==== Material for this exercise ====

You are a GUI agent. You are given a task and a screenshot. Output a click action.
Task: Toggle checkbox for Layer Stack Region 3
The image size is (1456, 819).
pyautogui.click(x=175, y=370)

====
==== Material for this exercise ====

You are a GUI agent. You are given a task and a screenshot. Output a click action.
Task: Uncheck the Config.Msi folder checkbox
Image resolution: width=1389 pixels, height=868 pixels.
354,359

====
==== Material for this exercise ====

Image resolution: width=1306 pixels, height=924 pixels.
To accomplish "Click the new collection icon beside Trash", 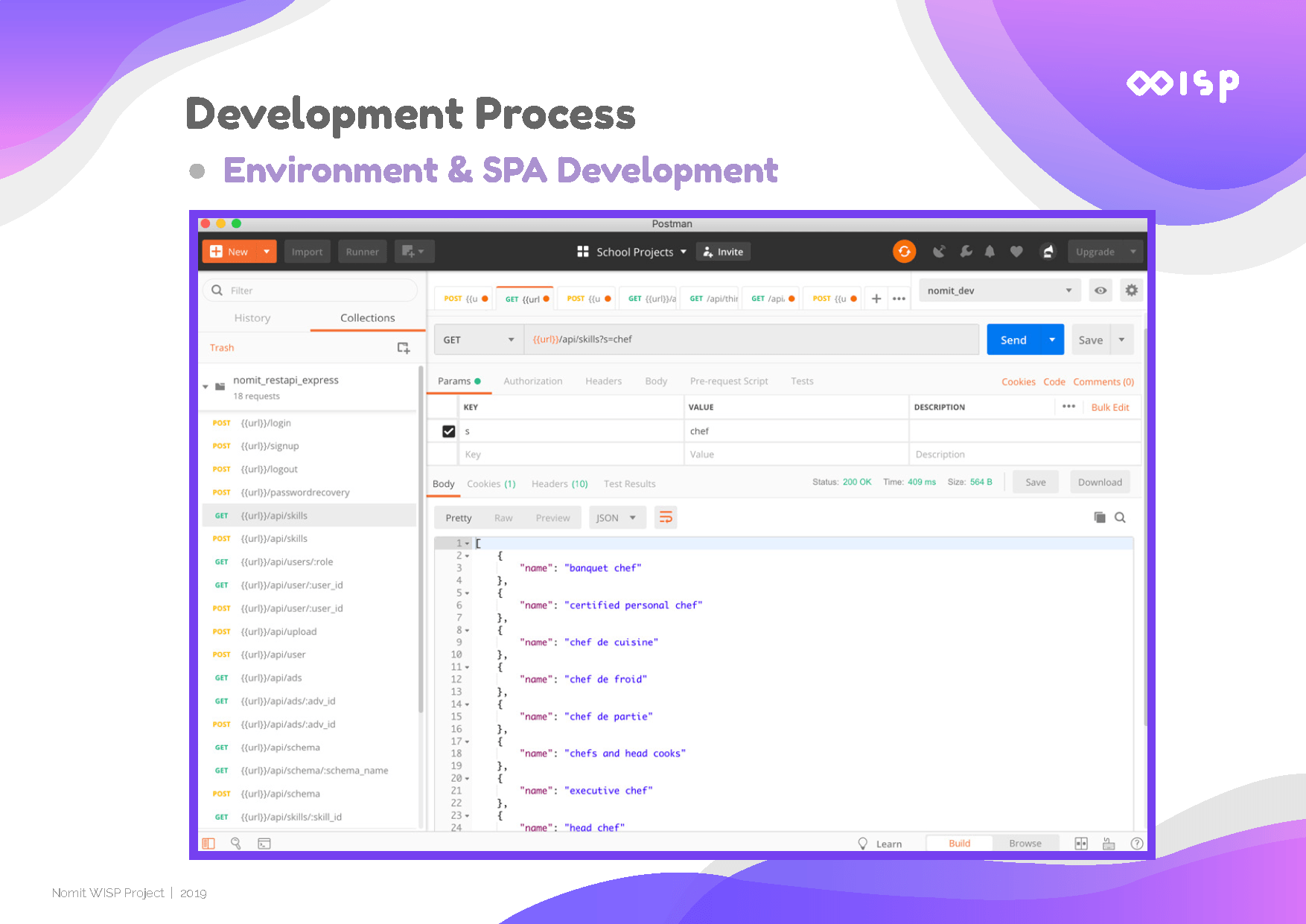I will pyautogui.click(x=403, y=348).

====

## Problem to solve
The lines you return should be those above that contain the word "checkbox", every one of them.

## Solution below
Task: Toggle checkbox for Layer Stack Region 3
Task: Uncheck the Config.Msi folder checkbox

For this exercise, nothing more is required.